» **Work instructions**
Display every line of the entries below that contains the word "perform".

***** Source data

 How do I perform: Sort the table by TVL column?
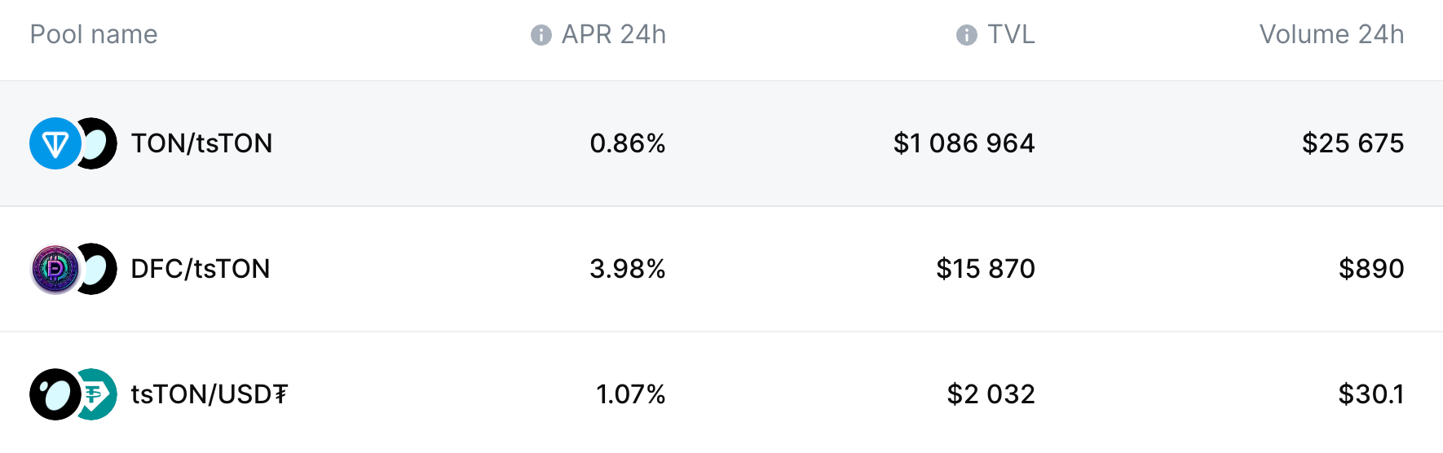1011,34
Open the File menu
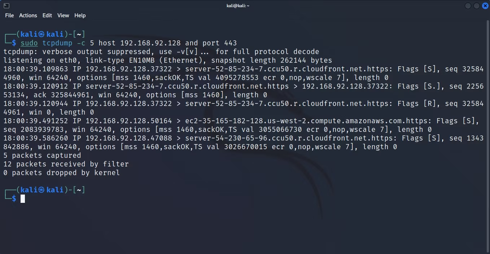Image resolution: width=490 pixels, height=254 pixels. [9, 15]
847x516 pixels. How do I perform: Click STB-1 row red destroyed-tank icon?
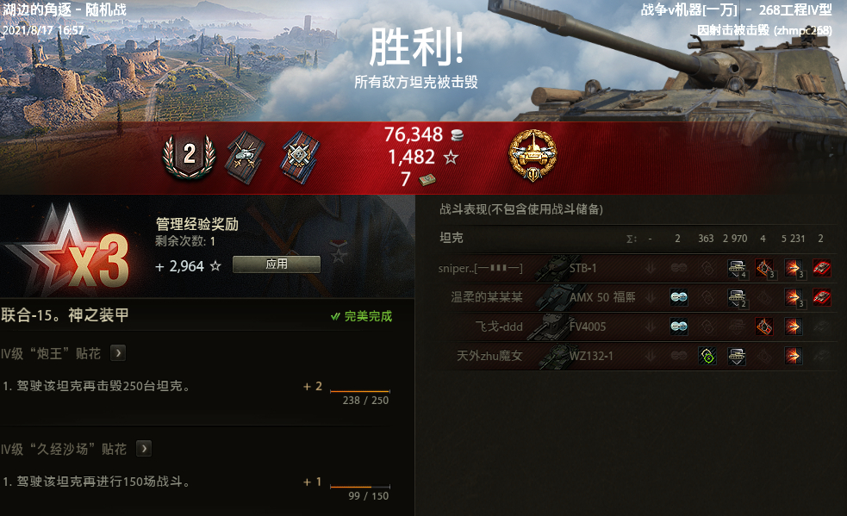tap(822, 268)
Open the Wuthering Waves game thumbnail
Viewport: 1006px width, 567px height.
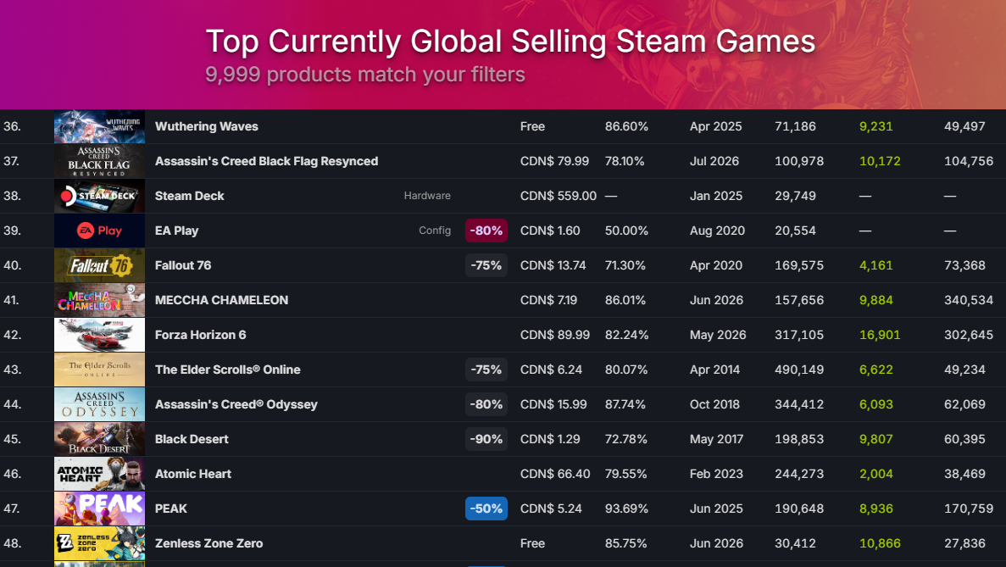click(99, 126)
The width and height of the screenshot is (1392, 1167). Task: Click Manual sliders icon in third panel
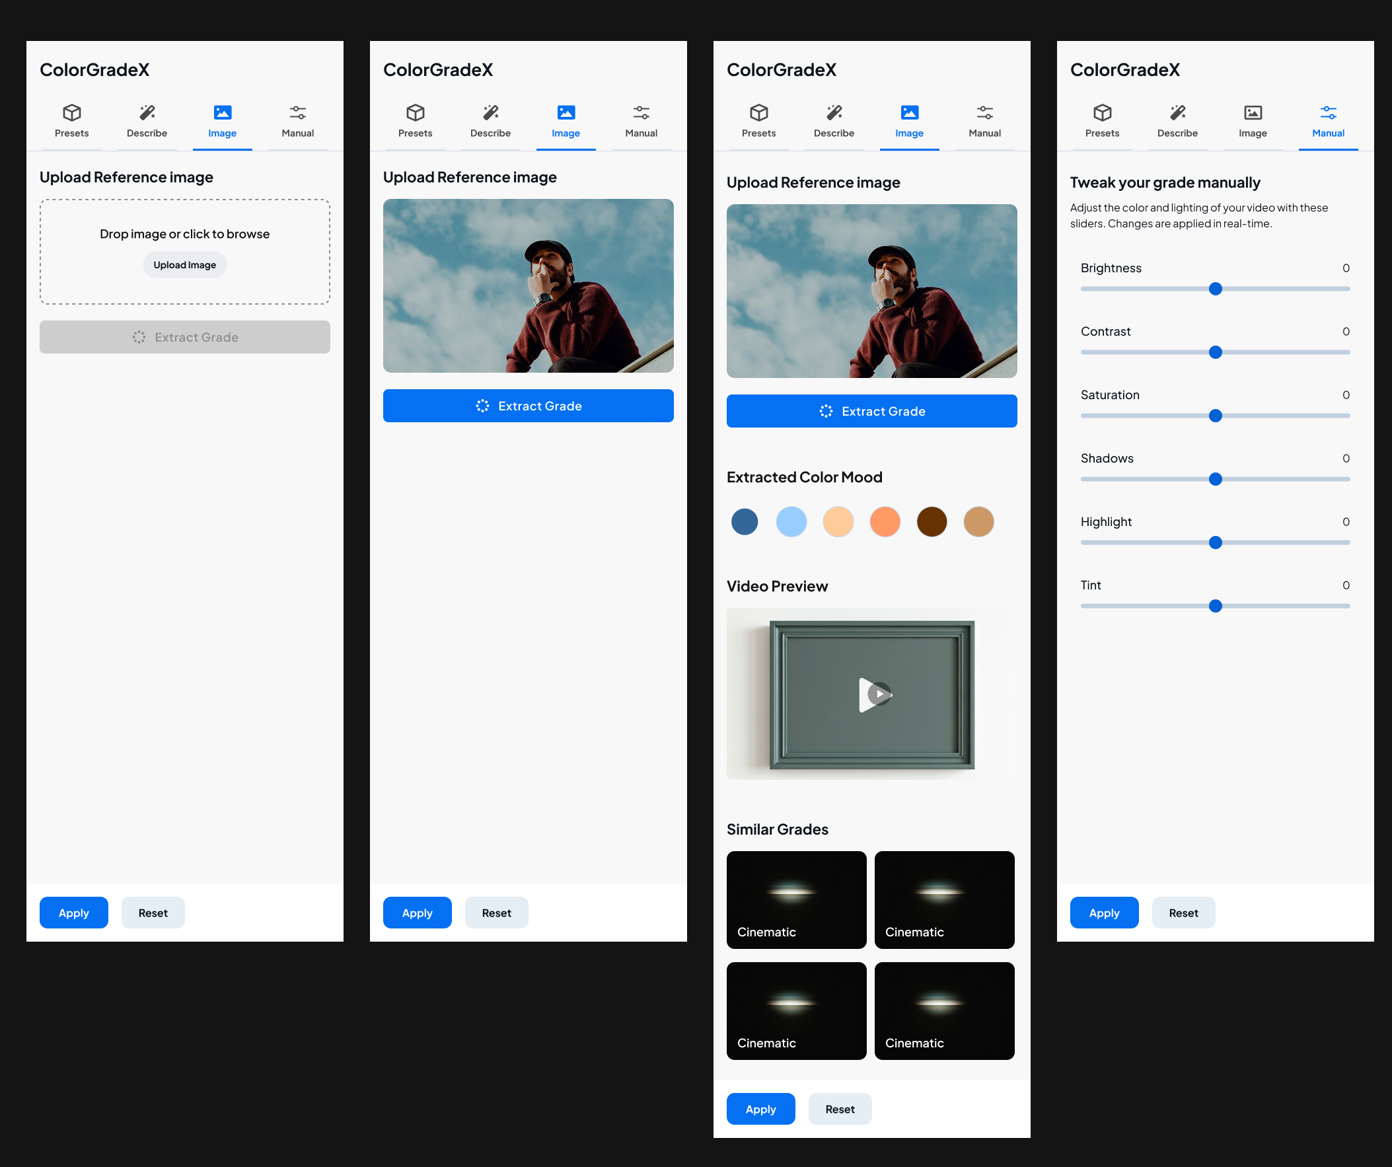point(984,113)
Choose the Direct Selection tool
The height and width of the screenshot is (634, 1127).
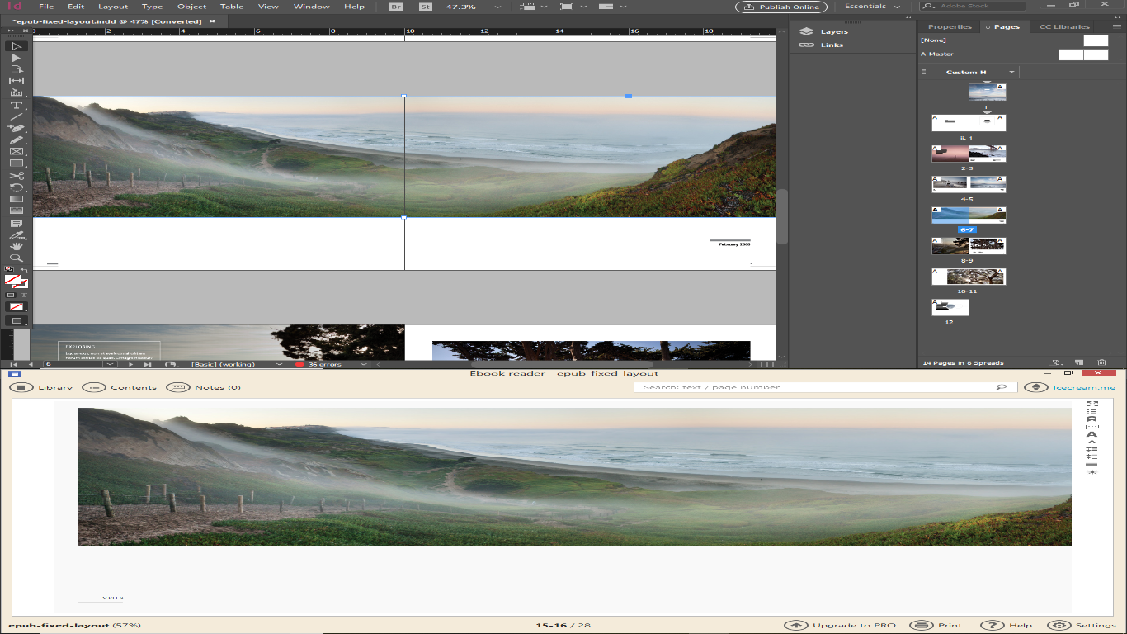point(16,58)

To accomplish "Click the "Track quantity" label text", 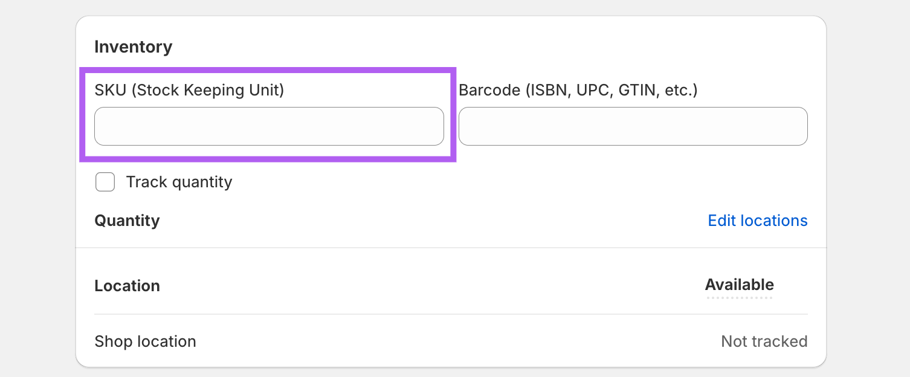I will (x=179, y=182).
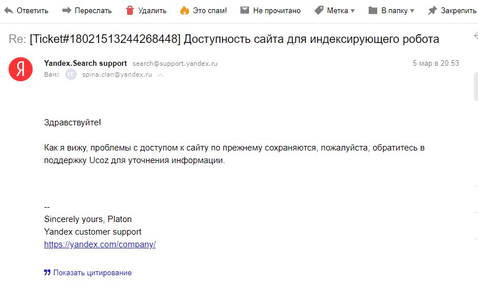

**********

» **Final answer**
 How do I perform: Sort the table by TVL column?
847x516 pixels. How do I perform: Click STB-1 row red destroyed-tank icon?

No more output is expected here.